Gido Visser is vennoot bij Dubois & Co. Registeraccountants. “Om de interne beheersing bij een klant te toetsen vragen we nooit van tevoren documenten op bij de klant. Die selectie maken we bewust zelf. De verleiding zou kunnen ontstaan om documenten aan te passen, maar ik heb geen aanleiding om aan te nemen dat dat in de praktijk bij ons is gebeurd. Ik vind het wel goed dat er in trainingen aandacht is voor een kritische blik. Vertrouw als accountant niet zomaar alles wat je wordt voorgeschoteld. En ga ervan uit dat, niet noodzakelijkerwijs bewust, de klant niet altijd de volledige waarheid vertelt. Dat vind ik goede uitgangspunten.” Sowieso is het volgens hem de vraag hoe diep een controle moet gaan. “Het gaat over een professionele oordeelsvorming. Daar kun je zo ver mee gaan als je zelf wilt.” Hij vindt dat de toenemende eisen van de AFM aan een dossier kunnen leiden tot een check the box-mentaliteit. “Gevaarlijk, want het vastleggen op zich, zorgt niet voor een betere controle. Je haalt meer uit goede gesprekken met het management.”
Geen moetje
Als laatste zijn we terug bij Marianne van der Zijde, de schrijfster van de column op Accountant.nl die stof deed opwaaien. De openhartige reacties op haar column ‘Zelf nakijken’ (28 oktober 2015) hebben haar verbaasd. “Ik had dat niet verwacht. Maar de reacties schuiven naar de goede richting als we het hebben over een controle-aanpak die kritisch is, maar ook toegevoegde waarde voor de cfo, financieel manager of controller heeft. Er moet een relatie zijn met onderling respect. De accountantscontrole is geen moetje. Maar in alle eerlijkheid: je moet beseffen dat je als accountant nooit honderd procent zekerheid hebt of je al dan niet om de tuin wordt geleid. Accountants die beweren die zekerheid wel te hebben, bekijk ik wantrouwend. Want overschat je je eigen beoordelingsvermogen dan niet?”

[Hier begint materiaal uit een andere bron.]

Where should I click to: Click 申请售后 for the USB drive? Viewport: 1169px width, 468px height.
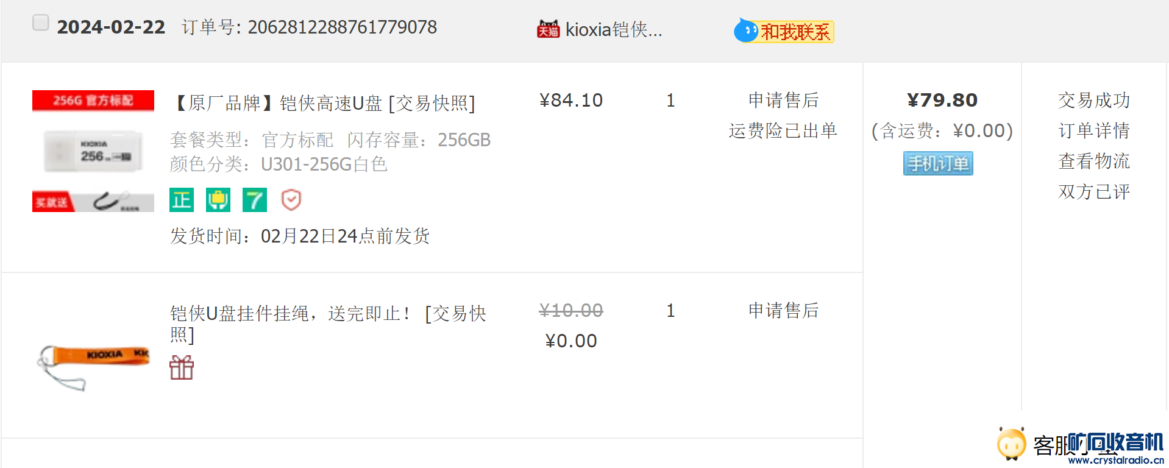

Accountantswissel maakt (nog) niet het verschil
Hoofddocent Joost van Buren van Nyenrode is bezig met onderzoek naar circa zeshonderd audit engagements over meerdere jaren. Een voorlopige conclusie is dat de kantoorwisseling nog niet leidt tot de ontdekking van grote fouten. “Kleine foutjes worden er wel uitgehaald”, stelt hij. “Maar we zien nog niet het grote verschil van de frisse blik van een nieuwe accountant terug in onze data. Er zijn wel indicaties dat partnerrotatie positieve effecten kan hebben.” Ook voor een betere controle van accountants als gevolg van specialisering in een bepaalde sector is geen bewijs.